Support of Your Immigration Attorney During the Deportation Process

As someone who has gone through a considerable amount in order to become a resident of this country, deportation is one of the most frightening things that you can encounter. Legally speaking, deportation is the process of formally removing a person who is not a legal citizen of the United States and returning him to his country of origin. Deportation can occur for a variety of reasons, but they are essentially categorized into two groups: either the noncitizen has entered the country and is living here illegally or the noncitizen has been charged with, and generally convicted of, criminal behavior. Regardless of the reason that you have been entered into the deportation process, it can be extremely frightening. Your immigration lawyer can help you through the deportation process and perhaps help to delay the proceedings in order to protect your residency. If you are facing removal from the United States, don’t hesitate to contact an immigration lawyer as soon as possible so that he can explain the process to you and help you to get through it in the most effective way, perhaps even being able to stay in the country.
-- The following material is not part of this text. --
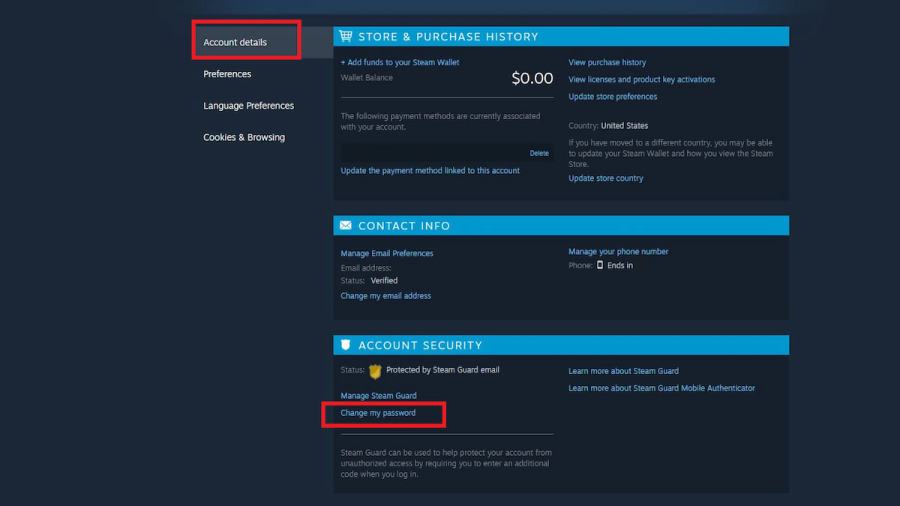Select Change my password link
The width and height of the screenshot is (900, 506).
point(378,412)
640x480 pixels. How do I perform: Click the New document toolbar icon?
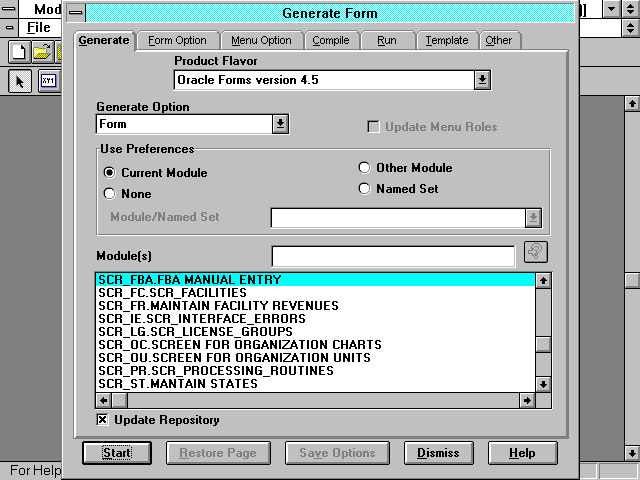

The deportation process is essentially the same for every person who encounters it:

Notice to Appear

The first step of the process involves USCIS, the US Citizenship and immigration Services, sending out a document referred to as a Notice to Appear. A copy of this document will also be sent to the federal immigration court and will give formal notification that you are in danger of being deported and an explanation as to why the process has begun. This document will also contain the date for your deportation hearing. Generally, this date will be at least 10 days after receipt of the notice, giving you plenty of time to consult with an immigration attorney.


Initial Hearing

The first hearing in your deportation process is referred to as a master calendar hearing essentially this is a procedural meeting in which the entire process will be thoroughly explained to you so that you fully understand your rights during the process. At this time a schedule will also be made for further hearings, including the evidentiary hearing at which you and your immigration lawyer are able to challenge the order for your deportation.


Evidentiary Hearing

Sometimes also referred to as an individual calendar hearing or a merits hearing, the evidentiary hearing is the time at which the evidence against you is presented to the federal immigration judge. This is also your opportunity to present your own evidence, give testimony and even present witnesses that will refute the evidence against you and may help to protect your residency in this country. It is at this hearing that it will be determined if you are going to be deported, so it is critical that you have proper representation from a deportation attorney that will help you prepare and present yourself effectively. You have the option of either refuting the charges that have been brought against you in order to fight the deportation order, or simply asking that the court waive the deportation and give you the opportunity to resolve the issues that have threatened your presence in the country.



If the evidentiary hearing results in the decision that you will be deported, you still have the opportunity to file an appeal. Your deportation does not occur immediately, rather you have a full 30 days during which you are able to file your appeal with the Bureau of Immigration Appeals. If this appeal also proves unsuccessful, your immigration attorney may suggest that you bring the decision all the way up to the US Court of Appeals.